Increased energy supplies would “open new opportunities to women and girls”, because “they are most affected by the lack of access to energy,” she said. 

Lovasic added that, in areas of low development “women tend to be the most reliable at ensuring development initiatives are successful” since they are “more focused on things like feeding the family and education than men are.” Issues such as male migrant labour or men leaving the home to fight, might contribute to this, she said.  

“Micro finance has traditionally focused on lending to women for this exact reason – more impact.The same would therefore be true in terms of energy access - the women would be able to do more in the areas in which they live.”

The long road to Rio
Speakers at Tuesday’s briefing were generally upbeat about the progress that had been made in the last 20 years. 

Between 16 000 and 20 000 new NGO’s sprang up as a result of the 1992 Rio Earth Summit, Hoedl remarked. She felt this was an indicator of public mobilisation in the wake of greater awareness. 

Dora Nteo, chief policy advisor for sustainable development at the environmental affairs department cited the reversed effects on the ozone layer as another victory. “I could spend all day telling you about our successes,” she said.  

But all agree there is still a long way to travel. 

Cecilia Kinuthia-Njenga, regional programme co-ordinator for UN Environment Programme (UNEP) admitted that only 21 paragraphs out of 400 in the current negotiating text have been agreed upon. “At the last meeting, we had to agree to reconvene,” she said. 

The African voice in the green debate
Despite the slow pace of these negotiations, the South African delegation has a clear vision for what should be achieved at next month’s conference. 

Nteo, who will be part of this group, outlined the African perspective. 

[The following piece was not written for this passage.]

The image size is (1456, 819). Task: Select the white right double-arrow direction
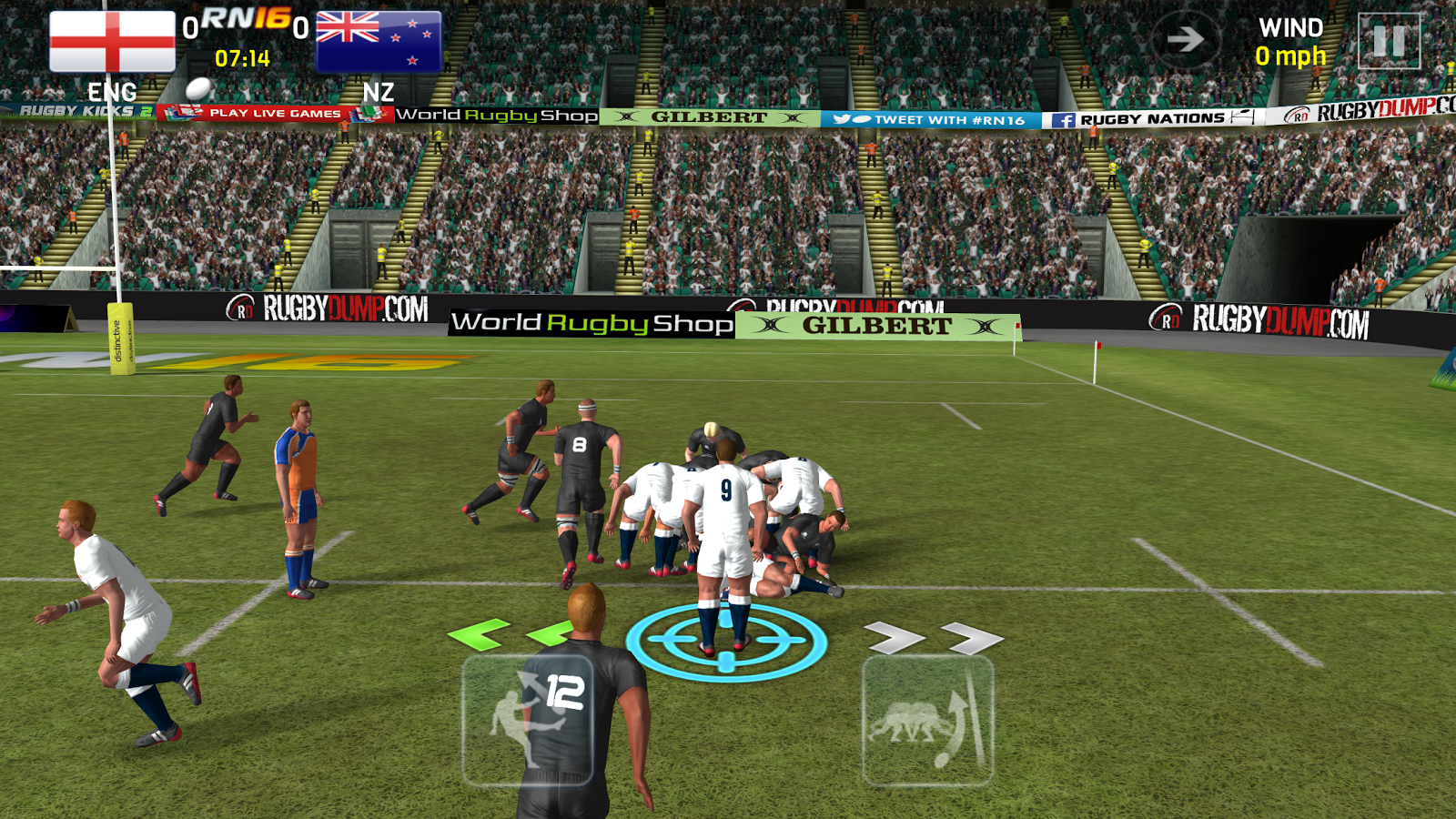click(x=933, y=638)
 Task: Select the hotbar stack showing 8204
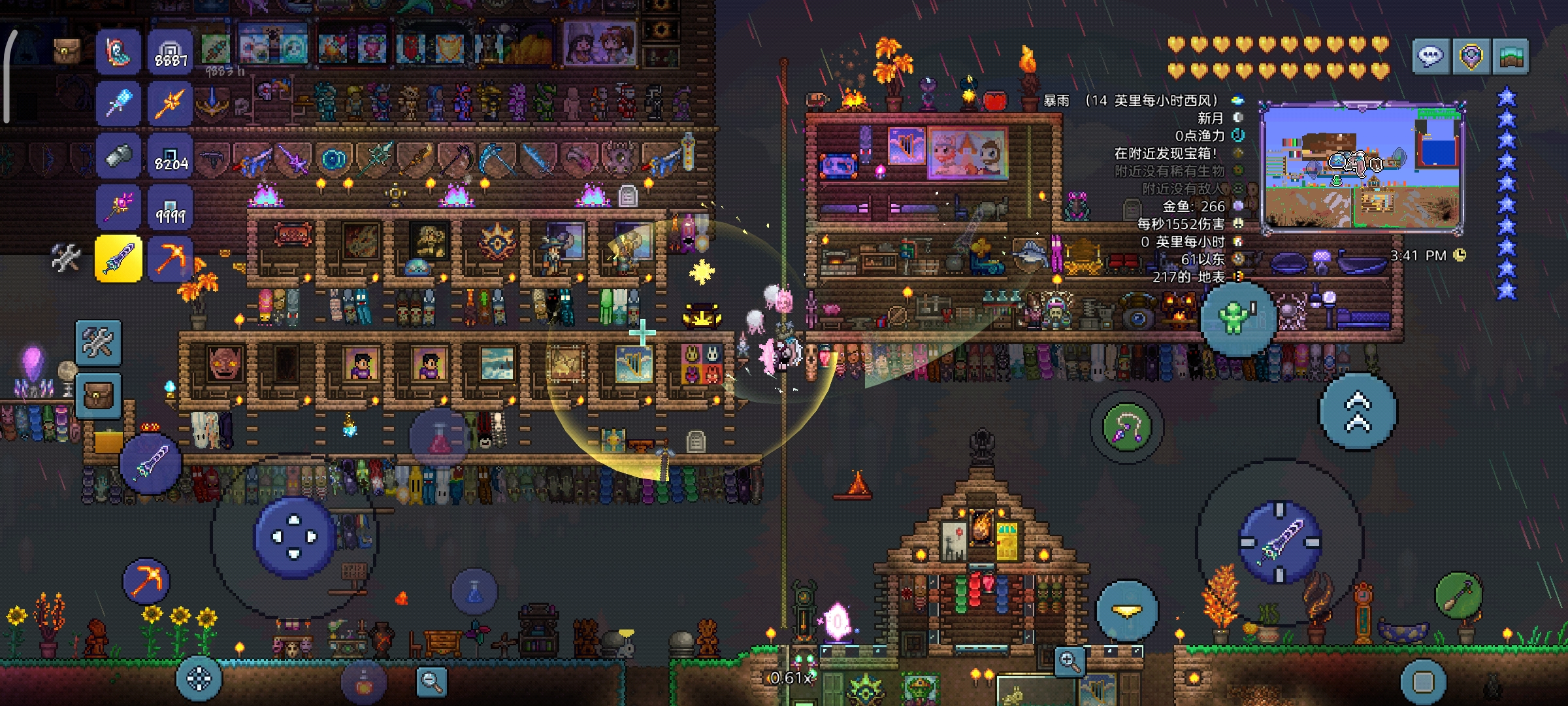pos(170,156)
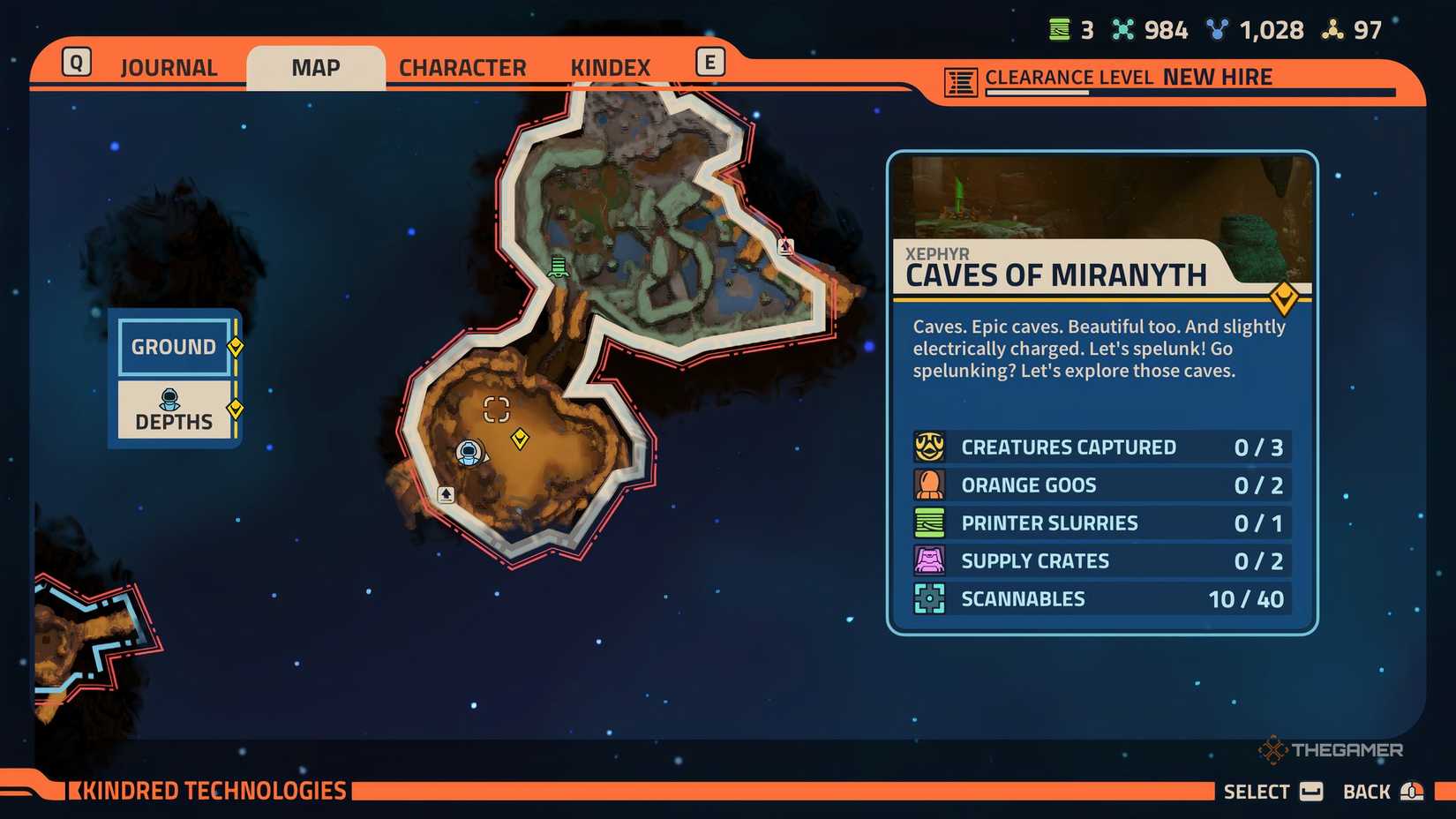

She feels that the suggested move to adopt a “roadmap” for the way forward is premature for African countries. 

“We first need to ask ‘what does it mean for our countries?’” she said. She argued instead for principled discussion about what a green economy should, and should not, do. “For example, it should not increase trade barriers,” she said.   

The young, the green and the peaceful
Ella Bella, youth ambassador for UNEP, highlighted the need for youth involvement in the process. “What are we doing about the economy that is being created by people and presidents that will not be around in 20 years?” she said. 

Greenpeace, who see their role as providing “fresh ideas” in the debate, warned against wasting time. 

“Over 180-million people could die as a result of climate change by 2100,” said Fiona Musana, communications director for Greenpeace Africa. Setting goals by 2015 - Rio+20’s discussed timeframe - is inadequate, she argued.